Okay I know this post's title doesn't have correlation with the context, but.. May 1998 truly, definitely, 'kelabu' right?
Oh and.. What important is, why I suddenly write this post—despite the fact that I just found a great article about Indonesia's dark history—?
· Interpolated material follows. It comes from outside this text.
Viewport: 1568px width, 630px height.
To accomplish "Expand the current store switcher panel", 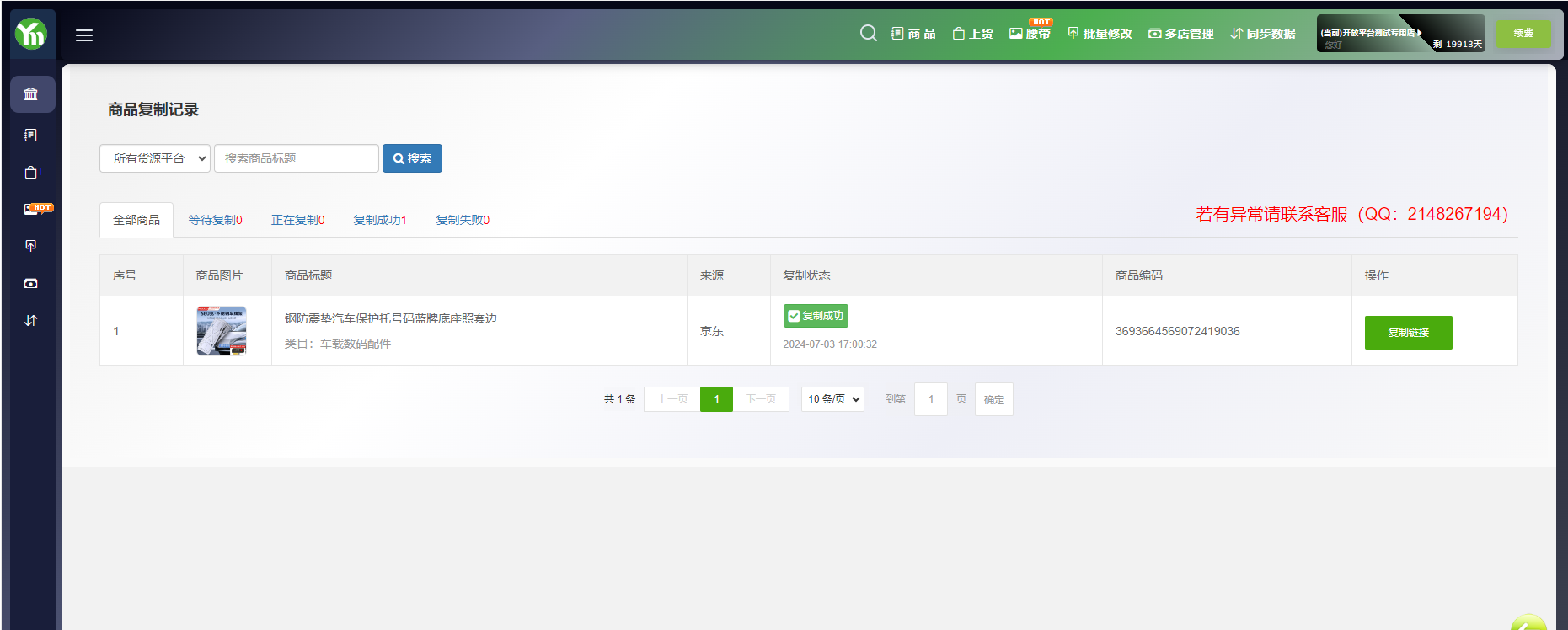I will click(1399, 34).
I read a poem that had me drop my tears. I'm seriously serious.
o, kusuma bangsa
engkau mati muda
sebagai martir
menghadang pongahnya kemapanan dan kerakusan
menentang segala tipu daya dan kemunafikan
kau ikhlaskan segala harap dan apa yang engkau punya
demi tanah air dan rakyat yang papa
engkau mati muda
sebagai martir
menghadang pongahnya kemapanan dan kerakusan
menentang segala tipu daya dan kemunafikan
kau ikhlaskan segala harap dan apa yang engkau punya
demi tanah air dan rakyat yang papa
pendekar reformasi
desah nafas terakhirmu
adalah api yang mengganggang semangat perjuangan suci
enyahkan kelaliman dan angkara murka
tegakkan kemerdekaan
tegakkan keadilan
desah nafas terakhirmu
adalah api yang mengganggang semangat perjuangan suci
enyahkan kelaliman dan angkara murka
tegakkan kemerdekaan
tegakkan keadilan
pahlawan muda
selamat jalan
beserta doa tulus kami
selamat jalan
beserta doa tulus kami
by: Aryaguna, 13 May 1998
Copied from: link
I don't know and I don't care if you guys don't shed even just for a tear. I just hope you will find the meaning of the poem.